Une première étape, loin d'être suffisante. Des milliers d'autres données clés ne sont toujours pas accessibles. "Le citoyen moyen devrait considérer cela comme de la censure", lance Georges Benjamin, directeur de l'American Public Health Association auprès de NBC News. "Ils examinent systématiquement tous les documents fédéraux... et suppriment les mots qu'ils trouvent offensants."
"Pour élaborer une politique de santé publique rationnelle et efficace, il faut disposer de données de santé publique précises et complètes. Si l’on supprime ces données, on court tout droit au désastre", s'alarme Charles Gaba, analyste des données sur les soins de santé.
Un avis partagé par l’épidémiologiste Katelyn Jetelina. "Les données de santé publique sont aussi précieuses que l’or, pour protéger la vie des Américains." En dehors de la santé, de nombreuses entreprises dépendent des données gouvernementales américaines pour comprendre leurs clients et gérer leurs activités.
La résistance se poursuit
Face à ces suppressions, les chercheurs ne sont d'ailleurs pas laissés faire. En dehors de la plainte, plusieurs d'entre eux se sont lancés dans une "course folle pour tenter de sauvegarder ces données", souligne Amy O'Hara, chercheuse à l'Université de Georgetown auprès d'AP.
C'est le cas de Charles Gaba. L'analyste a créé un index de toutes les pages du CDC grâce à Internet Archive, la bibliothèque numérique connue pour son travail d'archivage du web. ACASignups, un autre site géré par Charles Gaba, a ainsi préservé 7.200 pages statiques, PDF et autres feuilles de calcul concernant l'Affordable Care Act (l'Obamacare).
Des organisations tentent d'en faire de même.

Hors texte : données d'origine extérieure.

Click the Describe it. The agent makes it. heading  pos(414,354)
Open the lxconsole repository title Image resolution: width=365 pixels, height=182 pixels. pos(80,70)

Ainsi, l'Association américaine des maladies sexuellement transmissibles a publié des données fédérales sur les MST, toutes récupérées à la hâte sur les sites du gouvernement avec leurs suppressions.
"Les décrets présidentiels ne changent rien à la situation des personnes atteintes d’IST", fustige Abigail Norris Turner, chercheuse et présidente de l'association. "Nous voulions nous assurer que des informations rigoureuses continuaient d’être mises à la disposition des personnes pour leur fournir les meilleurs soins possibles."
"Le public mérite d'y avoir accès"
Du côté des données climatiques, l'Environmental Data and Governance Initiative (EDGI), créé après le premier mandat de Donald Trump, avait, en amont; sauvegardé les données de l'indice de vulnérabilité sociale et de l'indice de justice environnementale du CDC et les partage sur un autre site web en libre accès. Ces deux outils sont à nouveaux accessibles sur les sites du gouvernement. Le Public Environmental Data Project a également archivé l'outil de sélection de la justice climatique et économique (CEJST) sur la qualité de l'environnement.
Comme le rappelle Katie Hoeberling, directrice des initiatives politiques au Open Environmental Data Project, certains de ces outils ont été financés par les contribuables. "Le public mérite d'y avoir accès, que ce soit à des fins de recherche, de plaidoyer ou de litige, ou simplement pour aider les gens à mieux comprendre leur environnement", insiste-t-elle pour NBC News.
Le hic, c'est que même si ces données sont archivées, elles ne sont pas aussi utiles si elles ne sont pas mises à jour. "Tout ensemble de données a une durée de vie utile" rappelle Dan Pisut, ingénieur principal senior chez Esri interrogé par The Verge. "Mais c'est mieux que rien."
D'autant que les processus de sauvegarde ne sont pas infaillibles. Par exemple, Internet Archive peut ne pas avoir entièrement enregistré une page web si un logiciel malveillant est détecté ou si le serveur hôte est mis hors service.